Thursday, July 16, 2009

Universal Healthcare in Trouble?

There’s a chance that universal healthcare might not happen soon. According to a new Rasmussen poll, 49% of Americans believe President Obama should wait until the economy improves, while 42% believe he should act now. When you dig into the numbers though, you find that Americans still find healthcare reform to be important. Seventy-eight percent of voters say that reining in health spending is important; 46%v say it’s very important.

Previous polls have shown general enthusiasm for healthcare reform, and even a public option. A New York Times poll from June 20 found that 72% of respondents wanted a public option in health insurance.

I think the campaigns against healthcare reform have taken a toll. There are ads on TV warning how middle class people will be forced onto a government plan where they’ll be standing in line waiting for government bureaucrats to decide if they get that operation or not. The middle class must be persuaded that health care reform won’t come at their expense for it to pass. As it stands, many are satisfied with their healthcare plans. A CNN poll found that 80% of Americans are satisfied with their healthcare.

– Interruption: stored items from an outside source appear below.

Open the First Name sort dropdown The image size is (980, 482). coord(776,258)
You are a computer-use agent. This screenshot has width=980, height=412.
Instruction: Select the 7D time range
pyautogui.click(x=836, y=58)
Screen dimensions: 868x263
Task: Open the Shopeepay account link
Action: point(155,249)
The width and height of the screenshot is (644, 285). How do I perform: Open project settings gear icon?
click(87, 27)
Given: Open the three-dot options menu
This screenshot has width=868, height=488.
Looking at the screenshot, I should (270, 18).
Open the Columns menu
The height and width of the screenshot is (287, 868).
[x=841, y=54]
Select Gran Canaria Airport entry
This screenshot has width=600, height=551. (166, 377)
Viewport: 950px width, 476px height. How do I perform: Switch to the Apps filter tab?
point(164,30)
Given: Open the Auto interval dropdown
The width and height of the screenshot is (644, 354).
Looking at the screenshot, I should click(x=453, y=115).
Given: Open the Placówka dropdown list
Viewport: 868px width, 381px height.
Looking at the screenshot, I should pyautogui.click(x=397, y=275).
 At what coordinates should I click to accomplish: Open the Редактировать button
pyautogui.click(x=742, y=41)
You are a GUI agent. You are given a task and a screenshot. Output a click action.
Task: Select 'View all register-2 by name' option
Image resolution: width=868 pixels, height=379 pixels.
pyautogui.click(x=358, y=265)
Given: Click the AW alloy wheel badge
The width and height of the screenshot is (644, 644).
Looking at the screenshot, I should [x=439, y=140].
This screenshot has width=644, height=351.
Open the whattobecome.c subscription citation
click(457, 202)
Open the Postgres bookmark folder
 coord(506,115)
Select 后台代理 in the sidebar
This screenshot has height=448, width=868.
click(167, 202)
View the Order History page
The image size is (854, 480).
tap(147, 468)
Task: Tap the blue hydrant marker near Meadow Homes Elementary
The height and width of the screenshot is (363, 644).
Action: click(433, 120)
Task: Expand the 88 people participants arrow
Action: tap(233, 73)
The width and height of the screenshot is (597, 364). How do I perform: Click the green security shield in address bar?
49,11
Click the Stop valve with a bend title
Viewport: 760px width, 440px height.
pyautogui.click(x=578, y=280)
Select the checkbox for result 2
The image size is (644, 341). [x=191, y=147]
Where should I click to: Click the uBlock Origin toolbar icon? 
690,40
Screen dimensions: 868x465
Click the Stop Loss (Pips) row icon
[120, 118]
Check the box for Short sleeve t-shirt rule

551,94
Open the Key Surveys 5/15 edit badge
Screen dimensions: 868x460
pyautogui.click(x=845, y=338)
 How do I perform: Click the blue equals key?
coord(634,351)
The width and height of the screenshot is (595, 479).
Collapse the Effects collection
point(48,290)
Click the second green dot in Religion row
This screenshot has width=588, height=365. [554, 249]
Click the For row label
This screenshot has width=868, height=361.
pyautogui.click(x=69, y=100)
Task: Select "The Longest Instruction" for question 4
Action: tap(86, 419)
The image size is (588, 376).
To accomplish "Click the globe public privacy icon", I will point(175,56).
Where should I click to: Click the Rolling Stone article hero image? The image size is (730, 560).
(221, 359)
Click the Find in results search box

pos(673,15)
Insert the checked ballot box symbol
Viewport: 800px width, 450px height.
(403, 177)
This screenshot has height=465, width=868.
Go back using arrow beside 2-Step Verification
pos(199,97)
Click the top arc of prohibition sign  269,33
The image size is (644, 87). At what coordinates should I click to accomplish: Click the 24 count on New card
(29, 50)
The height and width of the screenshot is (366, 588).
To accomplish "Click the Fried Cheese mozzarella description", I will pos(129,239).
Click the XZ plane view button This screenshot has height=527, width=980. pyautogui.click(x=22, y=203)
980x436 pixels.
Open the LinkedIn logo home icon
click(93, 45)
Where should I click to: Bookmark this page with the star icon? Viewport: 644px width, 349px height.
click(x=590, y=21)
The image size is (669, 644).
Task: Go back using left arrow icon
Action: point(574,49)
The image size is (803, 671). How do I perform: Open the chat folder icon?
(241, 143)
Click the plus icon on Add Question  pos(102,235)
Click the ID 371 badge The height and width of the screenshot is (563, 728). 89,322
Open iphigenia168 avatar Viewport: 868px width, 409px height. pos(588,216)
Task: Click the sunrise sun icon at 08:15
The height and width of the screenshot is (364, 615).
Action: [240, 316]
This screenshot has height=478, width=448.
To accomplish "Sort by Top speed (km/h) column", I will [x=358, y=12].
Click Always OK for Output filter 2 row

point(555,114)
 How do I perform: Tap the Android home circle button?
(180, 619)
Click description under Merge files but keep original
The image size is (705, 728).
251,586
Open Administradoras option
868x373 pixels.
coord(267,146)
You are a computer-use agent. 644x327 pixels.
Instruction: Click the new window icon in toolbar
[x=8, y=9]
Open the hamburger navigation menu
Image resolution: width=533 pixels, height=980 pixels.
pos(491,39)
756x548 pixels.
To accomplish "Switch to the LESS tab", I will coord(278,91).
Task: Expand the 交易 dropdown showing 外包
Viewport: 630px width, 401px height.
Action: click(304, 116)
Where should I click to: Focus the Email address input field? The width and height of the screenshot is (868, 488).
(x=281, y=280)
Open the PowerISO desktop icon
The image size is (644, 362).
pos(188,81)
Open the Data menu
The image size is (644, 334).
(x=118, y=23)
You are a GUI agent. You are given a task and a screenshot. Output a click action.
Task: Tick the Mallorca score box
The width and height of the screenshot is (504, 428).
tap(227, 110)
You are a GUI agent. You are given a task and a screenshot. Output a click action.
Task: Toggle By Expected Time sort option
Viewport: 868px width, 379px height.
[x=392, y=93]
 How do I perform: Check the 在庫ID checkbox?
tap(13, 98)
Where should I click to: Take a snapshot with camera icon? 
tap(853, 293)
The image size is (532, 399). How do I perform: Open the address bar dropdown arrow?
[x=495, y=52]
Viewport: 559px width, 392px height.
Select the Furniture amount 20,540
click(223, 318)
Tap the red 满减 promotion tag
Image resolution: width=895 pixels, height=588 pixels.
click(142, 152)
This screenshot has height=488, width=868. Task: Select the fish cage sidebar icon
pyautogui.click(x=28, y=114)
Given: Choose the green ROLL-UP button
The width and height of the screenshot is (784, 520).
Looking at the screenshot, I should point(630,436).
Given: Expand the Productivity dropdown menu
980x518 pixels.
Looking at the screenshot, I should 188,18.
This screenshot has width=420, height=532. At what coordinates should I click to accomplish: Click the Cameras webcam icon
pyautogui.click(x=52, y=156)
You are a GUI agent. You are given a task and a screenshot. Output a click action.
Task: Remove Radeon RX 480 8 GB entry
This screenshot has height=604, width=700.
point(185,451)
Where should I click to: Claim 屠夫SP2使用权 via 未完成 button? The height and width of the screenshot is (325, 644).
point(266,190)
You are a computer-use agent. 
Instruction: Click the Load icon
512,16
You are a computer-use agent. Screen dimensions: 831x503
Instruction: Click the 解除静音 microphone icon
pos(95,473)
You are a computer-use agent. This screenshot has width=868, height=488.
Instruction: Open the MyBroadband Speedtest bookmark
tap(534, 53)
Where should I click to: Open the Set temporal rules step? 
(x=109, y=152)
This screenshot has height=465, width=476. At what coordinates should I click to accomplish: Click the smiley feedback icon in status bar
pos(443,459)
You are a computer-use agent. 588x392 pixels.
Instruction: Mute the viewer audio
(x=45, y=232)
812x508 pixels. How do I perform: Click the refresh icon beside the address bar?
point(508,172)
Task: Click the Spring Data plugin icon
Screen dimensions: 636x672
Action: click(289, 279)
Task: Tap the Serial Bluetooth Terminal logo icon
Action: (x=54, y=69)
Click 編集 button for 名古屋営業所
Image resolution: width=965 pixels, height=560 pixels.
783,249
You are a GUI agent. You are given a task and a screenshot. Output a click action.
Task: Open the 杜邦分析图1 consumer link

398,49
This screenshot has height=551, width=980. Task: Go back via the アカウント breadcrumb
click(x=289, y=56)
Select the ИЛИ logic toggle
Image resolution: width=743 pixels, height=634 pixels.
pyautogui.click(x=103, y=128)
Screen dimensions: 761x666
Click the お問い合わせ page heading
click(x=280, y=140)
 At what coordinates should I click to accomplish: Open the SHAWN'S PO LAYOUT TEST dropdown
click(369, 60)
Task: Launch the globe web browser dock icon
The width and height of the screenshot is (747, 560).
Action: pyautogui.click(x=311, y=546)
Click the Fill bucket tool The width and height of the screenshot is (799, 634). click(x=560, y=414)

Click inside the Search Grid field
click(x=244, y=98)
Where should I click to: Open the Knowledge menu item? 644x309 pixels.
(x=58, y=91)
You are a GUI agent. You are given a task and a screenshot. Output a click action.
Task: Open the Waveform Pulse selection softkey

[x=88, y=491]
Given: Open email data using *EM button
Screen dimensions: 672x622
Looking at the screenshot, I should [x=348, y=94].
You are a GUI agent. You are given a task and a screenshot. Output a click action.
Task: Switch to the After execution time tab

Now, many of those satisfied are surely young people who don’t have major health problems—yet—and have no reason to be dissatisfied. But when middle aged people have a heart attack and need expensive bypass surgery and find their insurance companies trying to avoid paying the cost, we’ll see how happy they really are with their healthcare. But I digress.

Americans are also likely worried about debt right now. There was a large budget deficit before Obama took office, and that has only grown since the stimulus package and the other spending measures. I wouldn’t be surprised if the deficit were a substantial issue in the midterm elections next year (though the economy will trump everything). So Americans are reluctant to spend another trillion dollars now.

Polls like this could give Republicans ammunition to do more to block certain reforms. They can say they have the American people on their side. This puts the Democrats in a tough position. If they try act now, they risk a backlash at the ballot box next November. On the other hand, they may never have another opportunity this good to push reform through. They could lose seats anyway next year, and they would have wasted a chance to accomplish something Democrats have been talking about since Truman.

That is not to say that health reform will inevitably be derailed again. The Democrats need to do two things. First they have to show that healthcare reform will not hurt the middle class at all. Second, they must make the argument that healthcare reform is vital to our economic interests. If they can convince middle class families that their reforms will result in substantially lower costs which will make their lives easier, then these voters will be more inclined to support reform.